Berridge replaced John Bucher, who served as associate director from 2007 until now and who plans to continue with NTP as a senior scientist.
“We are thrilled that Dr. Berridge is bringing his expertise to environmental health, including experience with both traditional and novel toxicological methods,” said Linda Birnbaum, who has directed NTP since 2009 while also directing NIEHS. “We are also deeply appreciative of Dr. Bucher’s exemplary leadership for the past decade.”

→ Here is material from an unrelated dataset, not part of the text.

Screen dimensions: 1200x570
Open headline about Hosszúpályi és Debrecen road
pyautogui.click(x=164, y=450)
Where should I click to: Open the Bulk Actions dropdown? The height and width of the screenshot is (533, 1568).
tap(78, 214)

As the former director of Worldwide Animal Research Strategy at GSK, Berridge led efforts to improve animal and non-animal methods for testing pharmaceuticals. He headed up a cross-pharma collaboration on tissue-chip technology with the National Center for Advancing Translational Sciences and has contributed expertise to the federal Scientific Advisory Committee on Alternative Toxicological Methods since 2015.

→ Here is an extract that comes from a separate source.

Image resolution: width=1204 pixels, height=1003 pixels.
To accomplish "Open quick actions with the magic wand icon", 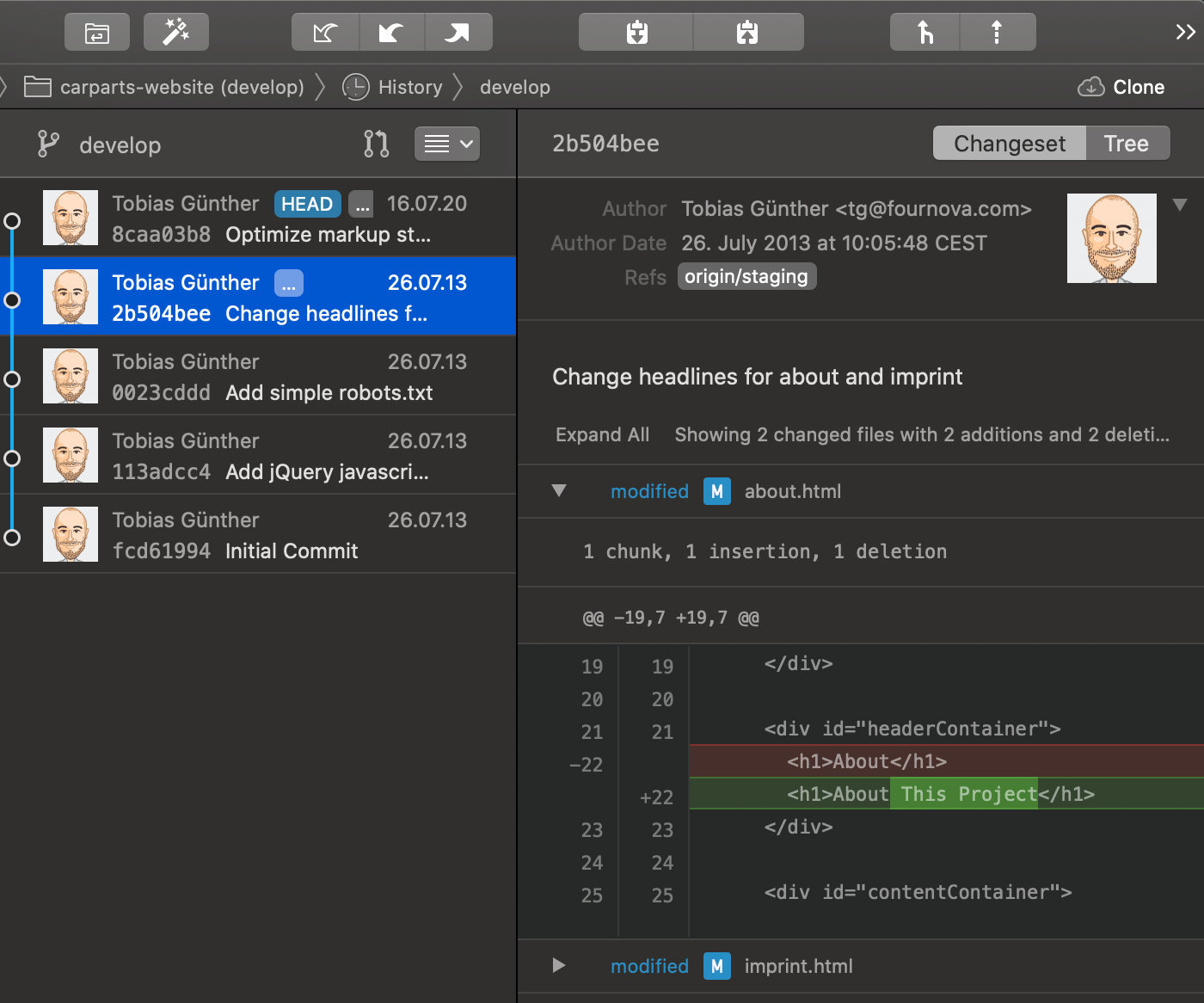I will [175, 32].
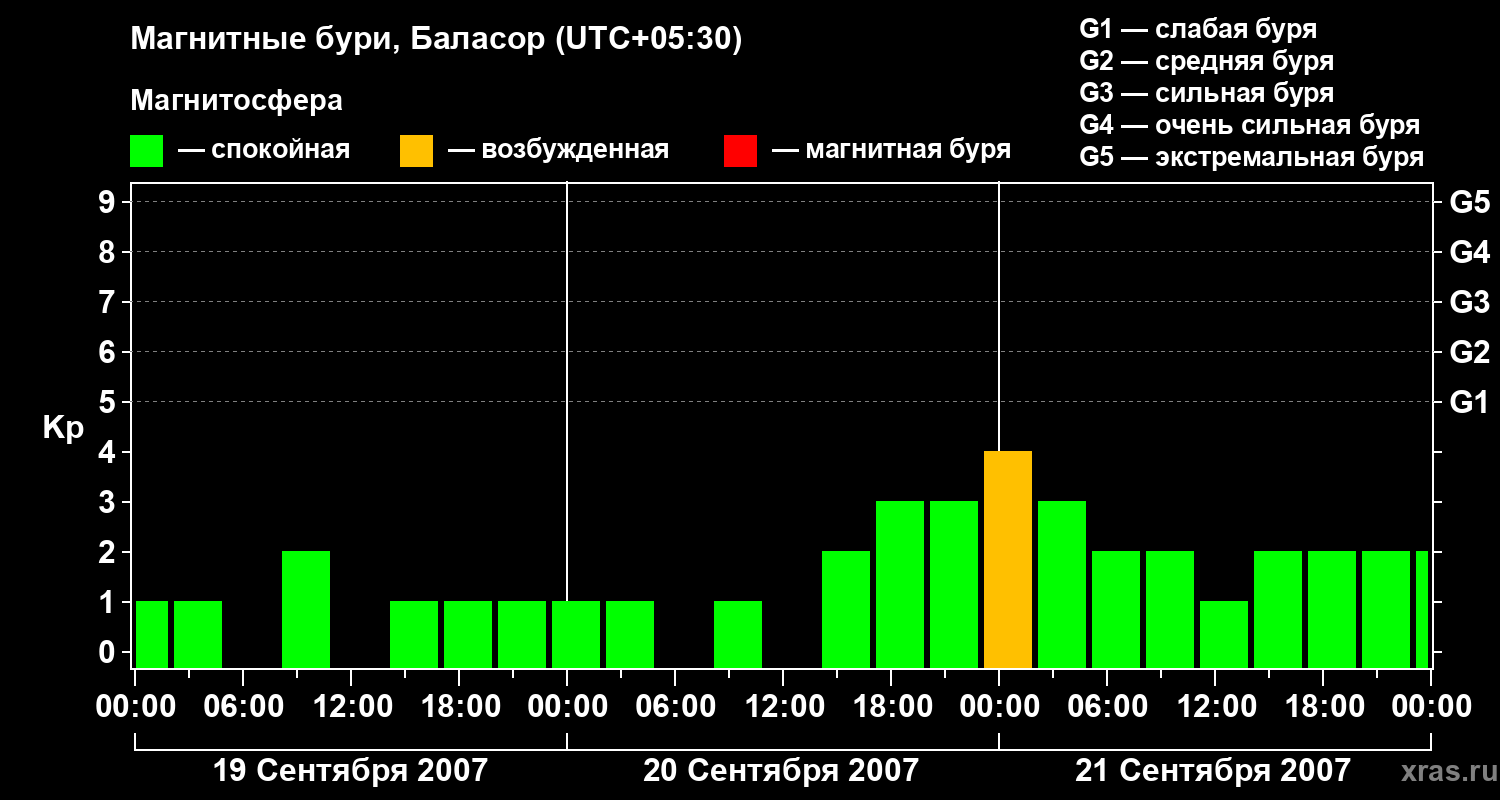Image resolution: width=1500 pixels, height=800 pixels.
Task: Click the 'G3 — сильная буря' legend entry
Action: point(1206,93)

“Brian brings a uniquely appropriate skill set to this position,” said Bucher. “He’s a veterinary pathologist by training with expertise in cardiotoxicity, and [has] an active interest in developing more human-relevant safety-assessment tools. I think he’ll do a terrific job leading the NTP.”
“Traditionally, toxicologists sit in one camp or the other [animal or non-animal], while I’ve been bridging those two,” Berridge said. “NTP squarely bridges those two, which is why this role is really interesting to me.”
Berridge began his career in pathology while on active duty in the U.S. Air Force. He completed his undergraduate studies at the University of Arkansas (Fayetteville, Arkansas). He holds a Doctor of Veterinary Medicine degree from Oklahoma State University (Stillwater, Oklahoma) and completed his Ph.D. and residency in pathology in the Department of Veterinary Pathobiology at Texas A&M University (College Station, Texas). As a postdoc, Berridge studied human cardiovascular devices and diseases in animals to inform treatment of human cardiovascular disease at the Texas Heart Institute in Houston.
A sample of Berridge’s wide range of research is presented below.
Novel technologies: L. Ewart, K. Fabre, A. Chakilam, Y. Dragan, D.B. Duignan, J. Eswaraka, “Navigating tissue chips from development to dissemination: A pharmaceutical industry perspective,” Exp Biol Med (Maywood) 242:1579–1585 (2017).
Mechanistic toxicology: R. Cianciolo, L. Yoon, D. Krull, A. Stokes, A. Rodriguez, H. Jordan, et al., “Gene expression analysis and urinary biomarker assays reveal activation of tubulointerstitial injury pathways in a rodent model of chronic proteinuria (doxorubicin nephropathy),” Nephron Exp Nephrol 124:1–10 (2013).
Integrated risk assessments: B.R. Berridge, P. Hoffmann, J.R. Turk, F. Sellke, G. Gintant, G. Hirkaler, et al., “Integrated and translational nonclinical in vivo cardiovascular risk assessment: gaps and opportunities,” Reg Tox Pharm 65:38–46 (2013).
Translating basic research to benefit human health: B.R. Berridge, S. Pettit, D.B. Walker, A.S. Jaffe, A.E. Schultze, E. Herman, et al., “A translational approach to detecting drug-induced cardiac injury with cardiac troponins: consensus and recommendations from the Cardiac Troponins Biomarker Working Group of the Health and Environmental Sciences Institute,” Am Heart J 1581:21–29 (2009).